La Youth League possède en ce sens quelques similitudes avec les championnats universitaires américains. Véritable pépinière, elle peut mettre en lumière les talents de demain. Le développement de l’industrie du football empêche cependant la réalisation intégrale du cycle de formation au sein du club d’origine. Face aux promesses d’intégration rapide de l’équipe première, bon nombre de joueurs refusent de signer pro au sein de leur club formateur et tentent l’aventure ailleurs. Pour limiter ce pillage, les plus gros clubs formateurs multiplient les signatures de contrats professionnels avant de monnayer au prix fort le départ de leurs pépites.
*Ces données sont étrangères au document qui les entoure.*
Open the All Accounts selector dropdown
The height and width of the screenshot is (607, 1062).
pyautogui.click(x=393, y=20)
Forts chez les jeunes mais pas forcément chez les grands

Jordi Mboula, un ancien de la Masia, a par exemple signé à l’AS Monaco pour 3M€ après avoir brillé en Youth League. Il n’avait disputé que 3 rencontres avec l’équipe réserve du Barça. Deux ans après ce transfert, l’espoir espagnol est prêté au Cercle de Bruges après seulement 11 apparitions sous la tunique monégasque.
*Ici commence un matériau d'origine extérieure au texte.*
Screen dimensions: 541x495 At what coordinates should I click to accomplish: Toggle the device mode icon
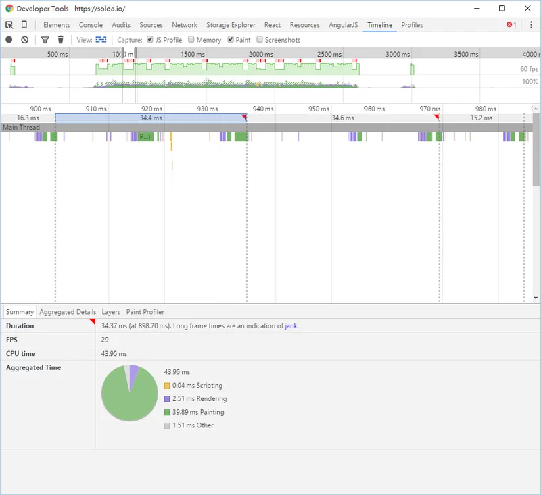coord(24,25)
Du Onze-type de l’édition 2015-2016 de la Youth League on ne retrouve que trois joueurs évoluant cette saison en Champions League. Abraham et Tomori s’imposent comme titulaires à Chelsea tandis que Nkunku tente de saisir sa chance à Leipzig mais reste loin d’être incontournable. 

La jeunesse aussi a ses champions

En conclusion, la Youth League est idée brillante sur le papier mais pourrait encore gagner en compétitivité en s’émancipant de la compétition mère. Un système de qualification complètement autonome permettrait aux fédérations les moins prestigieuses de valoriser leurs systèmes de formation. La moitié des participants à la phase de groupe sont issus des quatre grands championnats seniors. Reproduire ainsi les défauts de la compétition reine chez les jeunes ne favorise pas le développement du football européen. La voie des champions est une belle avancée mais il faudra aller encore plus loin dans l’innovation pour d’équilibrer les forces.

En attendant une éventuelle réforme, contentons-nous de l’adage « telle mère, telle fille » pour qualifier la Ligue de la jeunesse.